BugReport fields the agent reads:

Field	Type	Example
title	str	"App crashes on iOS 17 uploading >50MB"
description	str	Full description with context
logs	str?	Stack traces, error output
environment	str?	"iOS 17.2, iPhone 15 Pro, App v3.2.1"
reporter	str?	"enterprise_client_a"
metadata	dict	`{"component": "file_upload", "affected_users": 847}`

4. Action Model

class BugTriageAction:
    task_id: str                                    # Required always

    # Task 1 (Easy)
    bug_type: Optional[str]                         # crash|ui|performance|security|data_loss|compatibility

    # Task 2 (Medium)
    priority: Optional[str]                         # low|medium|high|critical

    # Task 3 (Hard) — all of the above plus:
    assigned_developer: Optional[str]               # Alice|Bob|Carol|David|Eve
    suggested_action: Optional[str]                 # fix_immediately|schedule_sprint|needs_more_info|wontfix|duplicate
    reasoning: Optional[str]                        # Chain-of-thought (not graded)

5. Episode Flow

reset(task_id="task_1")
  │
  └── Returns BugTriageObservation:
        - bug_report = random bug from dataset (15 bugs)
        - done = False
        - episode_id = "abc123"

step(action=BugTriageAction(task_id="task_1", bug_type="crash"))
  │
  ├── Grader fires immediately (single-step episode)
  │     task1_grader.grade([action], ground_truth) → 1.0
  │
  └── Returns BugTriageObservation:
        - done = True
        - reward = 1.0 (shaped from grader score)
        - grader_score = 1.0
        - feedback = "Bug type: ✓ (predicted=crash, expected=crash)"

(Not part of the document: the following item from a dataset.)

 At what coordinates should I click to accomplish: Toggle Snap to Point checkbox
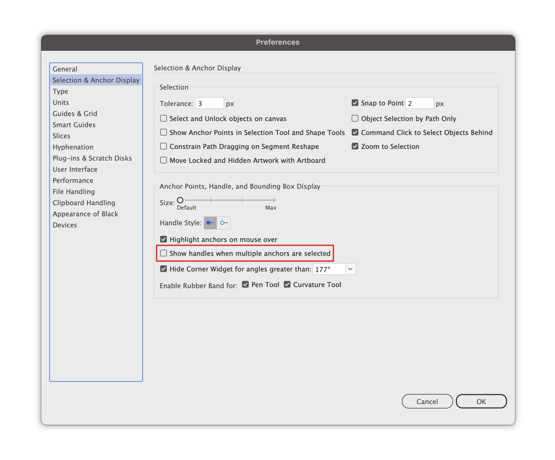(x=355, y=103)
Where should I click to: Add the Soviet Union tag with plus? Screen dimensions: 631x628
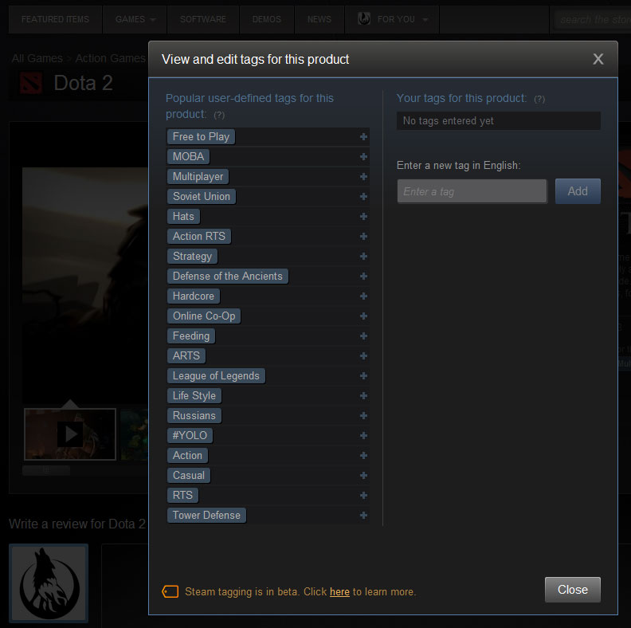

Key design: Episodes are single-step — agent reads bug, makes one decision, episode ends. This matches real-world triage (you don't re-classify the same bug iteratively).

6. File Layout

bug_triage_env/
├── __init__.py            ← Package exports
├── models.py              ← Pydantic typed Action/Observation/State
├── client.py              ← Sync + Async HTTP clients
├── baseline.py            ← OpenAI GPT-4o-mini inference script
├── openenv.yaml           ← Manifest
├── pyproject.toml
├── requirements.txt
│
├── data/
│   └── bugs.json          ← 15 real-world bug reports + ground truth
│
├── graders/
│   ├── __init__.py        ← GRADERS registry
│   ├── task1_grader.py    ← Bug type exact match [0/1]
│   ├── task2_grader.py    ← Priority distance scoring [0-1]
│   └── task3_grader.py    ← Weighted composite [0-1]
│
└── server/
    ├── __init__.py
    ├── environment.py     ← BugTriageEnvironment(Environment)
    ├── app.py             ← FastAPI (standard + hackathon endpoints)
    └── Dockerfile

7. API Endpoints

Standard OpenEnv

Method	Endpoint	Purpose
GET	`/health`	→ `{"status": "healthy"}`
POST	`/reset`	Body: `{"task_id": "task_1"}` → observation with bug report
POST	`/step`	Body: `{"episode_id": "...", "action": {...}}` → scored observation
GET	`/state`	→ current episode metadata
GET	`/docs`	Swagger UI

Hackathon Required

Method	Endpoint	Purpose
GET	`/tasks`	→ 3 tasks with action schemas
POST	`/grader`	Body: `{"episode_id":"...","task_id":"task_1"}` → score [0.0-1.0]
POST	`/baseline`	Runs baseline.py → all task scores

8. Developer Specialization Matrix

Developer	Crash	UI	Perf	Security	Data Loss	Compat
Alice	✓		✓		✓
Bob	✓			✓
Carol		✓				✓
David				✓	✓
Eve		✓	✓			✓

This matrix is used by the Task 3 grader for partial credit on developer assignment — if the agent picks the wrong person but someone with the right specialization, it gets 0.5 instead of 0.0.

9. Scaling

Deployment	Workers	Max Sessions
Local	8	~2000
HF Spaces Free	2	~128
HF Spaces Upgrade	4-8	~512

Thread-safe: BugTriageEnvironment uses a threading.Lock for concurrent episode storage.